A draft draft recently proposed by the Illinois state legislature to add virtual currencies to the list of assets that could be considered abandoned (abandoned). The bill was first introduced on February 20 and sent to the Finance & Housing Revenue Commission (House Revenue & Finance Committee) on March 12.
The draft revised some aspects of the Illinois Unclaimed Property Act, specifically adding two terms relating to virtual currencies – a legal term for cryptocurrencies and cryptocurrencies. Other properties have similar features.
The law stipulates all manners of properties considered to be abandoned by their original owners. Among others, they may include real estate, safe deposit boxes, money orders and securities.
Bitcoin has no head, so it is also considered an abandoned property.
When a property is deemed unknown, the state is obligated to try to contact its final owner. If that fails, the state treasurer can claim his property – essentially get it back.
This law is primarily intended for properties held by third parties, such as banks. The confiscation process allows supervisors to recover any fees they may have accumulated that were not paid by the original owner.
New cryptocurrency terms
The revised bill specifies exactly how to handle cryptocurrencies according to the law.
The term for supposedly abandoned cryptocurrency assets is defined as 5 years after the last sign of interest.
An indication of interest is a legal term that includes any type of interaction between the supervisor and the owner of the property. For example, withdrawing parts of an asset or conveying change contact information.
The 5-year term seems to be relatively generous, since many other assets can be considered abandoned after 3 years.

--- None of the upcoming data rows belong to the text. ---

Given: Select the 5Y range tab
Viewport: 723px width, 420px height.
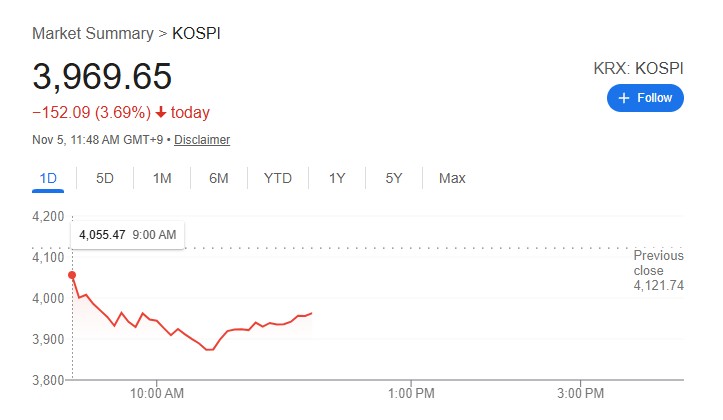Looking at the screenshot, I should 394,179.
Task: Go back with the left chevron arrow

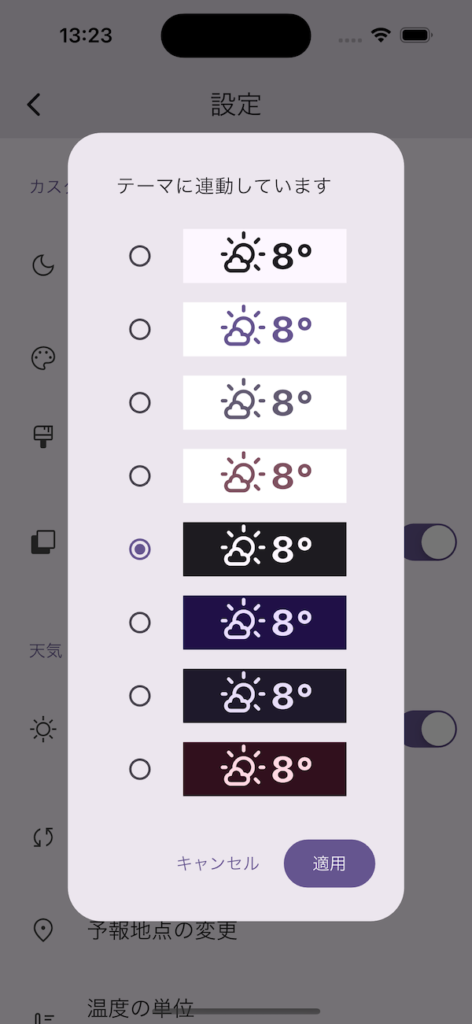Action: (34, 104)
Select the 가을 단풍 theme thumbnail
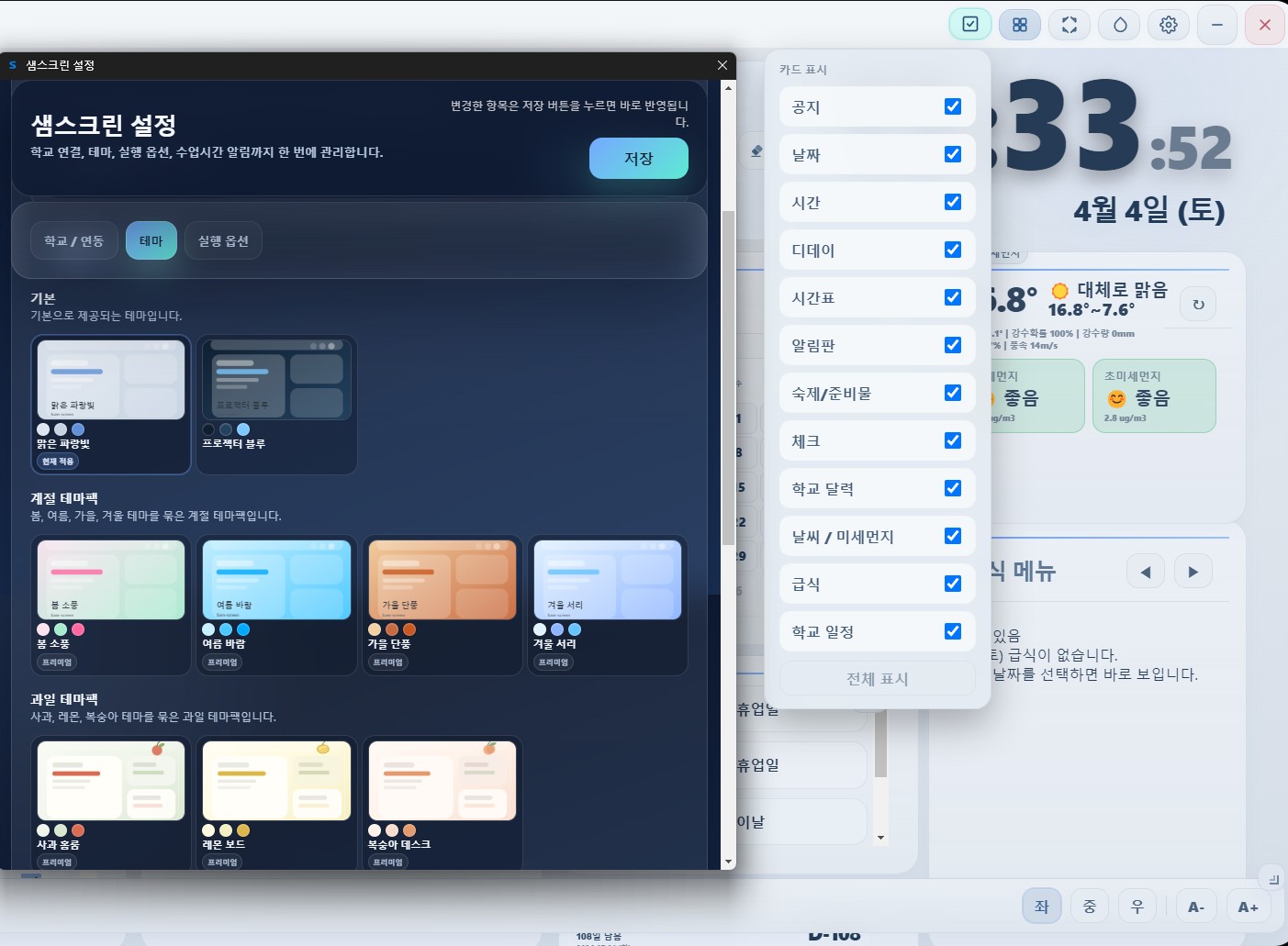The image size is (1288, 946). pos(442,580)
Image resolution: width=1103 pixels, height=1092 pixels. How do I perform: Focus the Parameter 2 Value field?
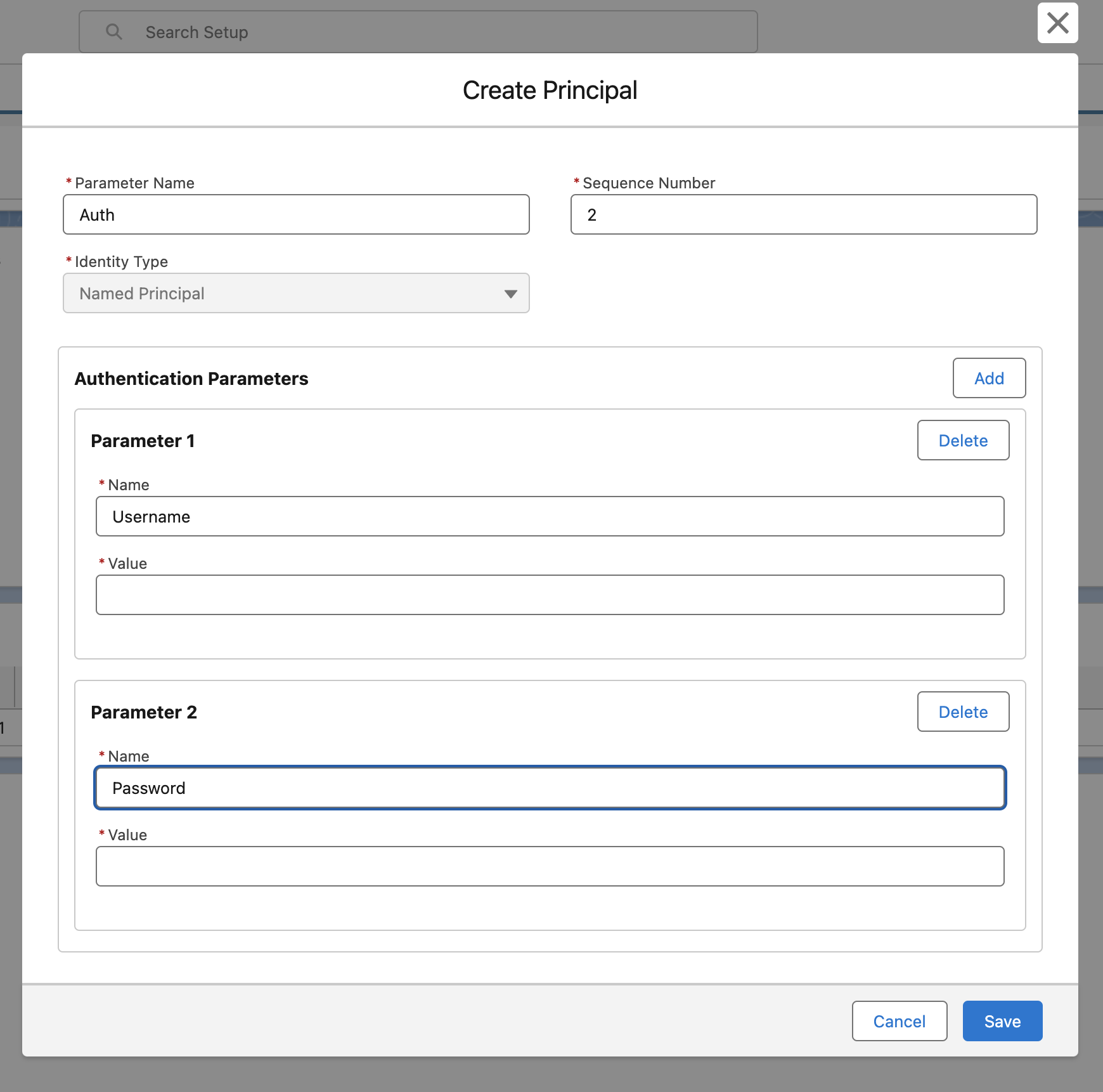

One notable aspect of the bill is that the government will not directly own the cryptocurrency collected in this way. The property must be liquidated by the owner – the legal term for supervisors. As stated on the invoice:
The holder will liquidate the virtual currency and transfer money to the administrator. The liquidation will take place at any time within 30 days before submitting the report under Section 15-401.
After the liquidation, the original owner loses the right to revoke any interest in the value of the property.
Cryptocurrency provisions seem to be strictly targeted for cryptocurrency custody businesses, since direct confiscation of cryptocurrencies is largely impossible. If the bill passes, cryptocurrency depository operators in Illinois will receive clear instructions for an important business procedure.
However, there is no large cryptocurrency manager based in Illinois. The Chicago Mercantile Exchange (CME) provides Bitcoin derivatives (BTC) derivatives to institutional clients but has not expanded to direct scrutiny – at least for now. Coinbase is the largest custodian exchange service in the United States but based in San Francisco.